*EXERCISE REQUIREMENTS*. All that should be output is the block of lines below from the line with "94 (236, 2439)" to the line with "夢芝居で誕生会 (158, 1124)", both included, exactly as written.

*RECORDS PROVIDED*.
● ● ●

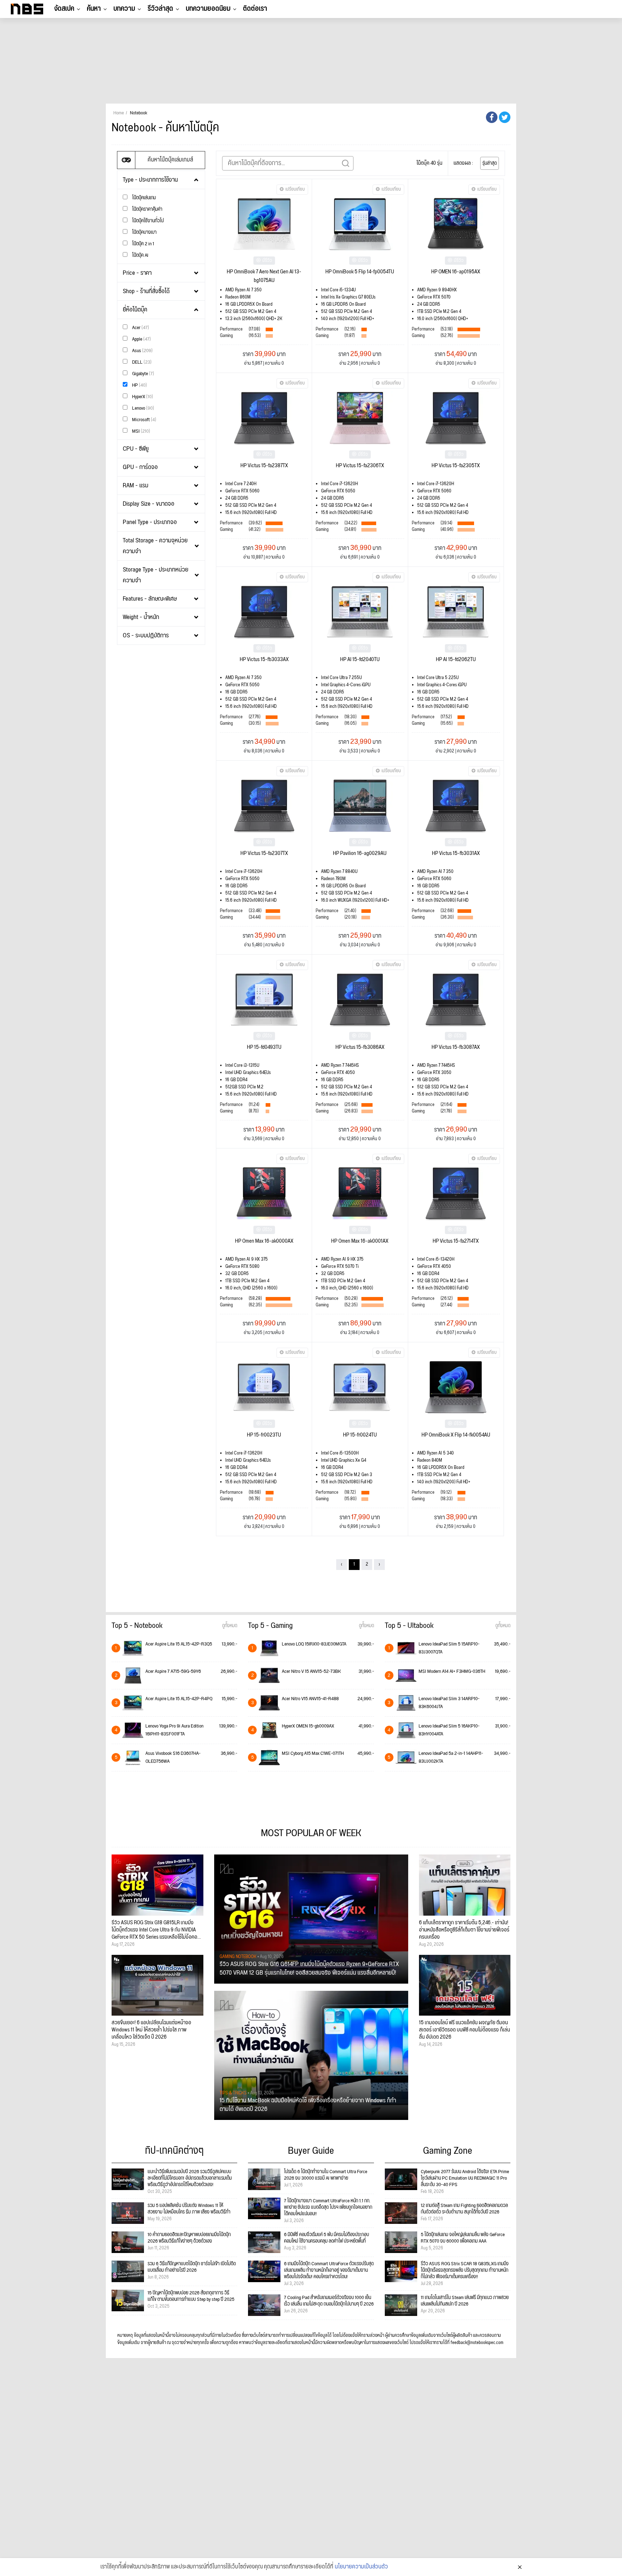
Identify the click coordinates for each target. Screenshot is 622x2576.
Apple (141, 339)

● ● ●

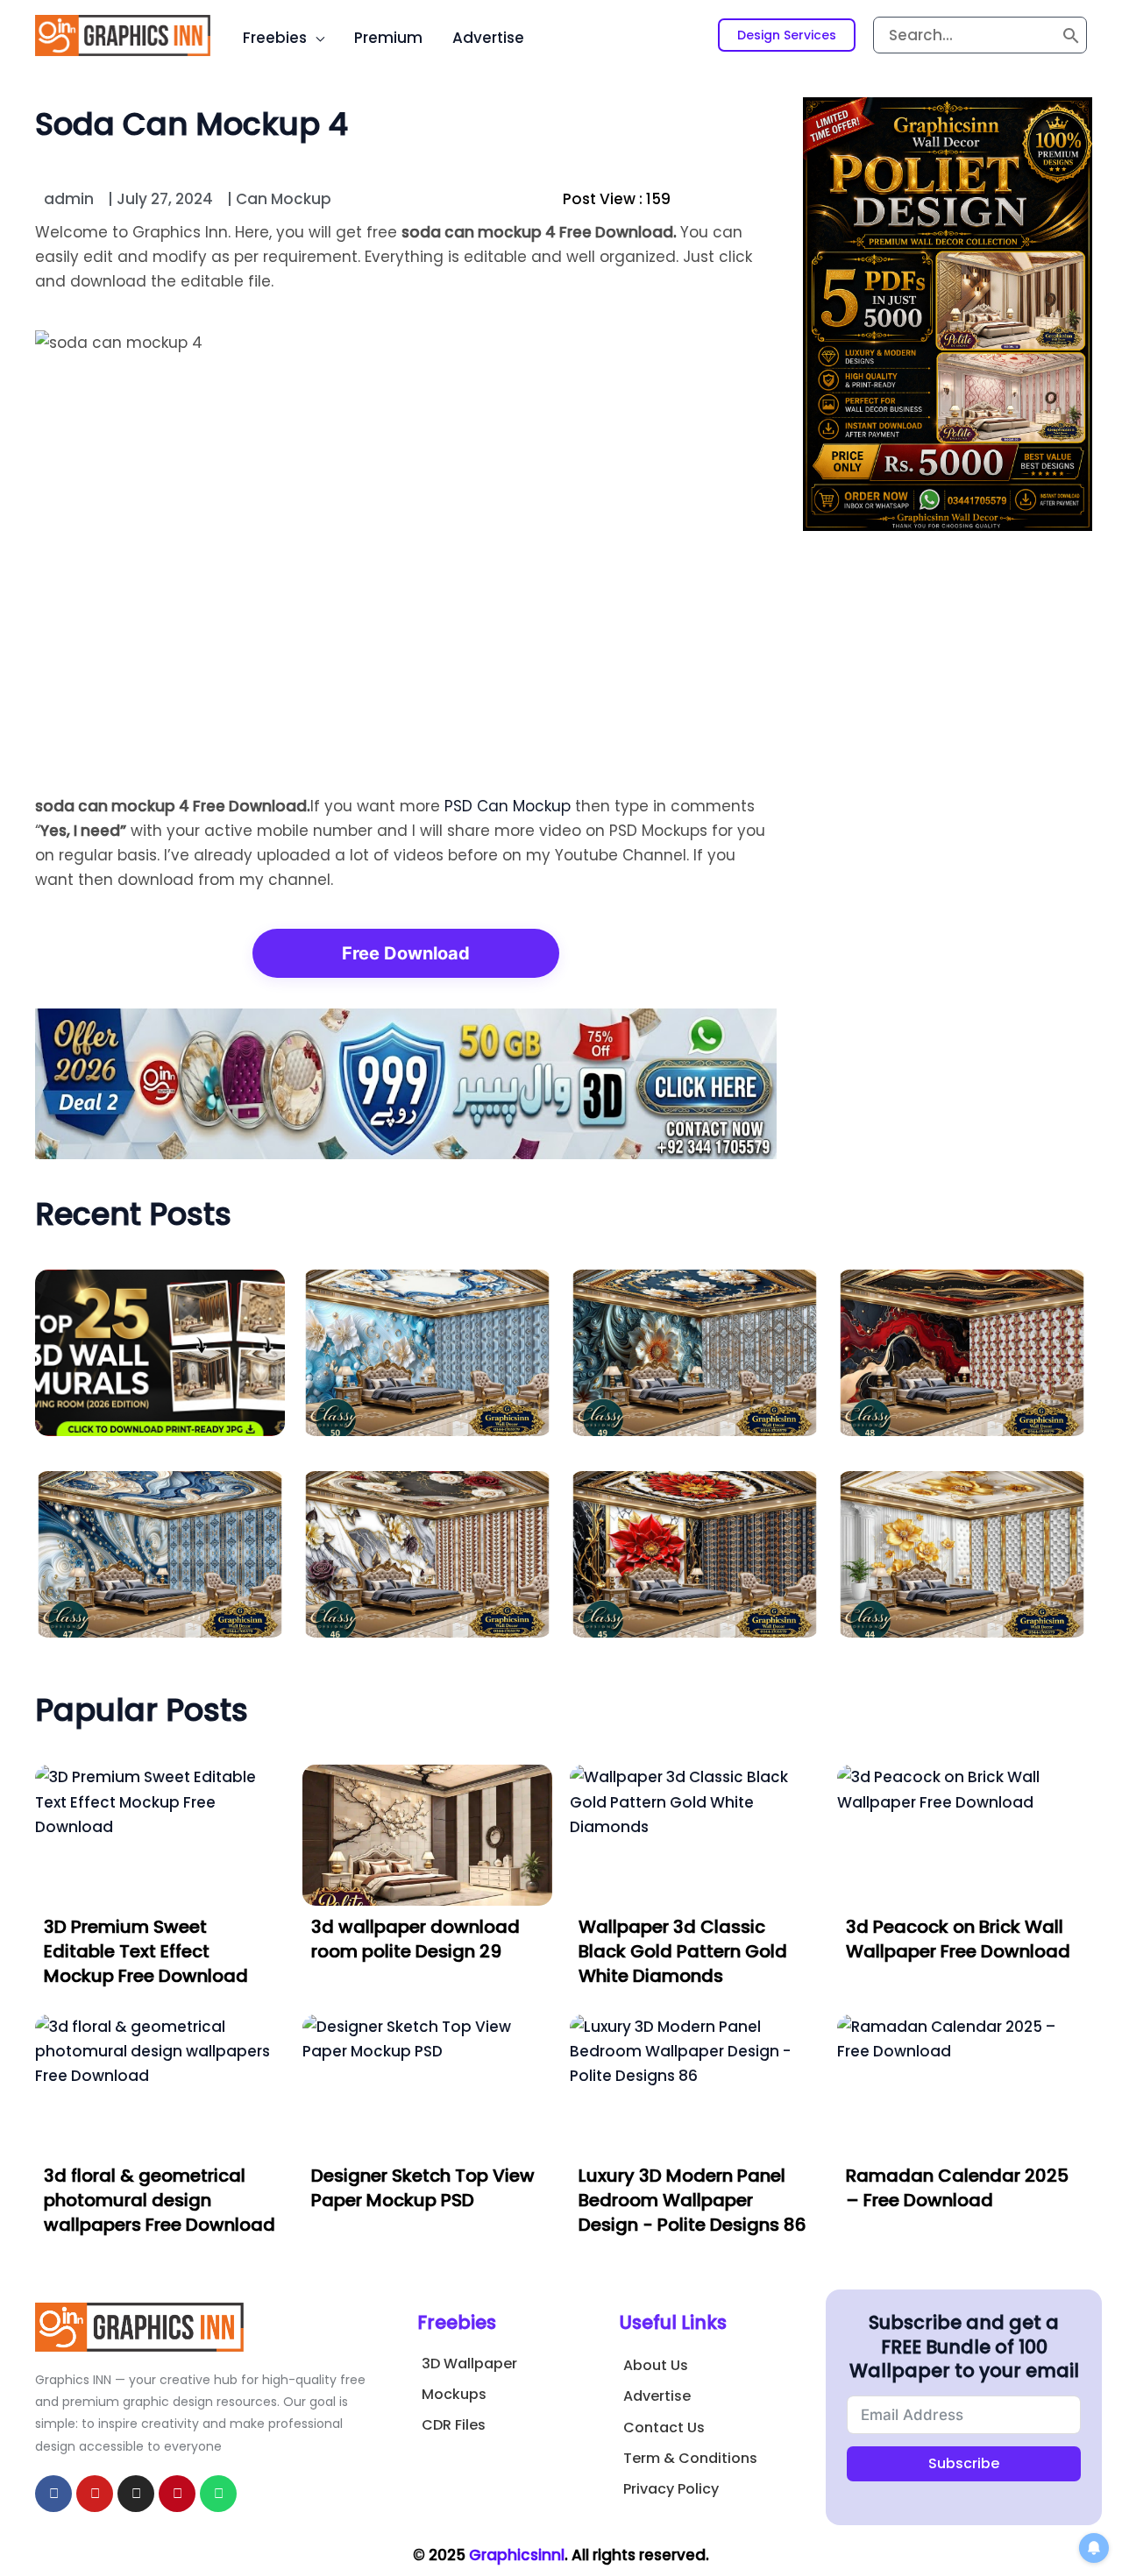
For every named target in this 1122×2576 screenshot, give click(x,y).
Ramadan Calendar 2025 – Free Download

● ● ●

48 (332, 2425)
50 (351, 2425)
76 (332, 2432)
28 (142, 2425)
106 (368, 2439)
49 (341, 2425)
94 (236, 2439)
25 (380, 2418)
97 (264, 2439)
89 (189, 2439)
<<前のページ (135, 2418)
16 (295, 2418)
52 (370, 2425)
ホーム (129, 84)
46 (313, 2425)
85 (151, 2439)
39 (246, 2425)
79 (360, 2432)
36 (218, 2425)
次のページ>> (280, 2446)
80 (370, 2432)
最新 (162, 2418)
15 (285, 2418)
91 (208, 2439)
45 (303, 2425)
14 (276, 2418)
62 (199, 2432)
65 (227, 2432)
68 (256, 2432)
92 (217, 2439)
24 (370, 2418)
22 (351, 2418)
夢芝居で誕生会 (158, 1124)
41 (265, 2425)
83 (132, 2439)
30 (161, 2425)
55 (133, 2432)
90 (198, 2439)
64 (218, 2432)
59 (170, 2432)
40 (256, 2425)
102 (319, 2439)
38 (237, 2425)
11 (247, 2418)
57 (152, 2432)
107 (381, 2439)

● ● ●

*TASK RESPONSE*.
94 (236, 2439)
25 (380, 2418)
97 (264, 2439)
89 (189, 2439)
<<前のページ (135, 2418)
16 (295, 2418)
52 (370, 2425)
ホーム (129, 84)
46 (313, 2425)
85 (151, 2439)
39 (246, 2425)
79 (360, 2432)
36 (218, 2425)
次のページ>> (280, 2446)
80 (370, 2432)
最新 (162, 2418)
15 (285, 2418)
91 (208, 2439)
45 (303, 2425)
14 (276, 2418)
62 (199, 2432)
65 (227, 2432)
68 (256, 2432)
92 (217, 2439)
24 (370, 2418)
22 (351, 2418)
夢芝居で誕生会 (158, 1124)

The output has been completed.